╭─ Extracto proporcionado

Que los gobiernos fracasen a menudo en sus medidas para satisfacer las
aspiraciones sociales, es explicable de la misma manera que son
explicables los fracasos de la voluntad individual. En ambos casos el
mal está en la ignorancia de las leyes físicas y en especial de las de
la naturaleza humana. En los gobiernos es ignorancia de las leyes
sociales. Aquellos que hacen leyes malas, ineficaces o perjudiciales, no
tienen conocimiento de la naturaleza de las fuerzas sociales.

No es lógico, pues, sólo por esas faltas de éxito argüir que el Estado
no debe extender más sus poderes. Él es el órgano de la conciencia
social y debe tratar siempre de obedecer a la voluntad de la sociedad.
Debe estar pronto a conseguir o hacer lo que la sociedad pida. Las
funciones del gobierno no están necesariamente limitadas a las pocas que
ha desempeñado hasta ahora. El único límite es el del bien de la
sociedad y mientras exista algún medio para conseguir este fin por la
acción del Estado, ese fin debe ser puesto en práctica.

╰─
╭─ Datos registrados

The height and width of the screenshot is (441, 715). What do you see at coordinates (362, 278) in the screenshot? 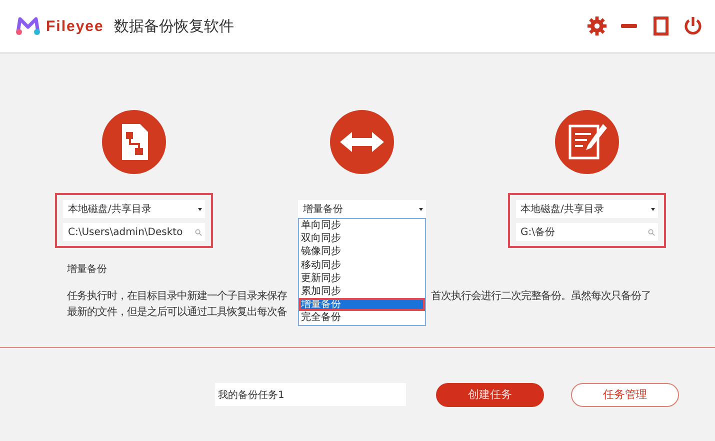
I see `mode-option: 更新同步` at bounding box center [362, 278].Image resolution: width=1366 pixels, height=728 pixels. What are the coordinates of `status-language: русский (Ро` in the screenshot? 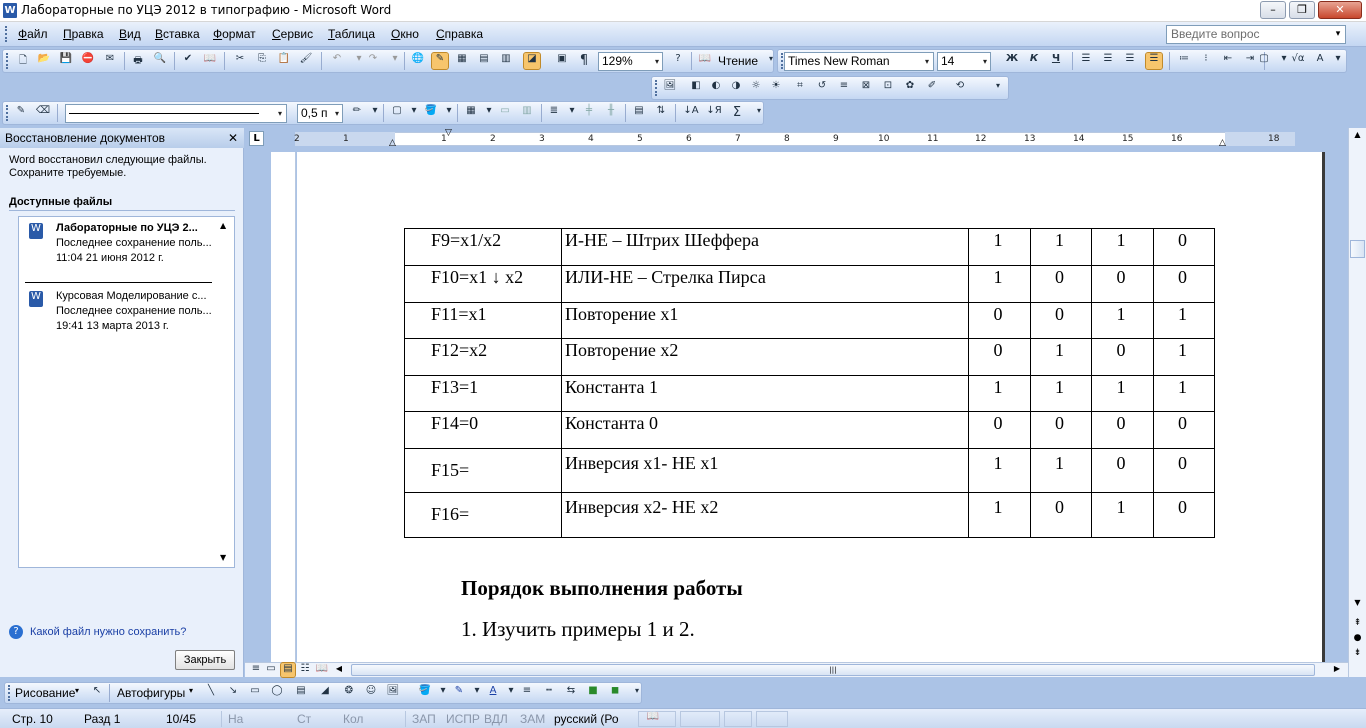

╰─

▶ **Tareas pendientes**
A. Según el extracto, ¿cuál es el único límite de las funciones del gobierno?
B. Reproduce literalmente el pasaje del extracto que comienza en "Que los gobiernos" y termina en "de la sociedad.".
Las líneas no guardan ninguna relación con el extracto.

▶ **Respuestas por tarea**
A. El bien de la sociedad.

B.
Que los gobiernos fracasen a menudo en sus medidas para satisfacer las
aspiraciones sociales, es explicable de la misma manera que son
explicables los fracasos de la voluntad individual. En ambos casos el
mal está en la ignorancia de las leyes físicas y en especial de las de
la naturaleza humana. En los gobiernos es ignorancia de las leyes
sociales. Aquellos que hacen leyes malas, ineficaces o perjudiciales, no
tienen conocimiento de la naturaleza de las fuerzas sociales.

No es lógico, pues, sólo por esas faltas de éxito argüir que el Estado
no debe extender más sus poderes. Él es el órgano de la conciencia
social y debe tratar siempre de obedecer a la voluntad de la sociedad.